◆ INSTRUCTIONS TO FOLLOW:
Rewrite the data below as a numbered list, omitting blank lines and leaving out the pictures.
* START RECORDS FOR PROCESSING *
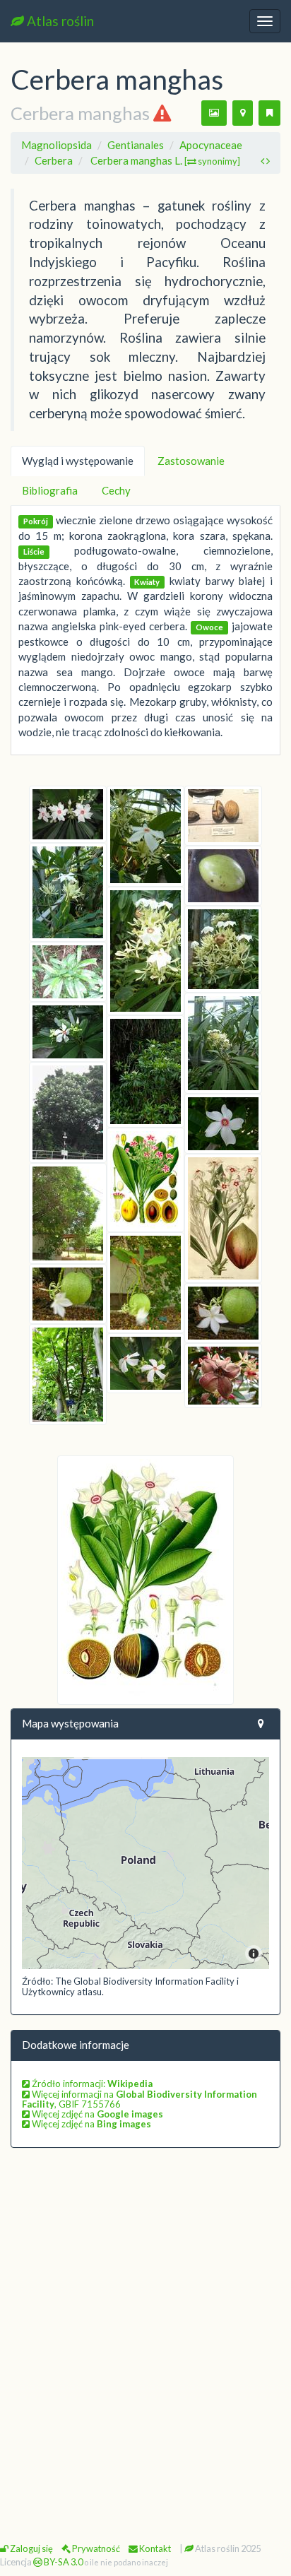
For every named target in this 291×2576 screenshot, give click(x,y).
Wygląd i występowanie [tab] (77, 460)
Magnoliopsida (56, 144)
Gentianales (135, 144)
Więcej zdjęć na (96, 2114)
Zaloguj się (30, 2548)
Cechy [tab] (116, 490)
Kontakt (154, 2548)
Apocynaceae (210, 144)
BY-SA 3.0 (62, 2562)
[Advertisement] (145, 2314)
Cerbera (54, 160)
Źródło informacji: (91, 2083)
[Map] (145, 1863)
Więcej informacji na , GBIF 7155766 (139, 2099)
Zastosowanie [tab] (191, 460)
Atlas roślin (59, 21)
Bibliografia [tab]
* END RECORDS FOR PROCESSING *
◆ EXERCISE RESPONSE:
1. For every named target in this 291×2576 screenshot, give click(x,y).
2. Wygląd i występowanie [tab] (77, 460)
3. Magnoliopsida (56, 144)
4. Gentianales (135, 144)
5. Więcej zdjęć na (96, 2114)
6. Zaloguj się (30, 2548)
7. Cechy [tab] (116, 490)
8. Kontakt (154, 2548)
9. Apocynaceae (210, 144)
10. BY-SA 3.0 (62, 2562)
11. [Advertisement] (145, 2314)
12. Cerbera (54, 160)
13. Źródło informacji: (91, 2083)
14. [Map] (145, 1863)
15. Więcej informacji na , GBIF 7155766 (139, 2099)
16. Zastosowanie [tab] (191, 460)
17. Atlas roślin (59, 21)
18. Bibliografia [tab]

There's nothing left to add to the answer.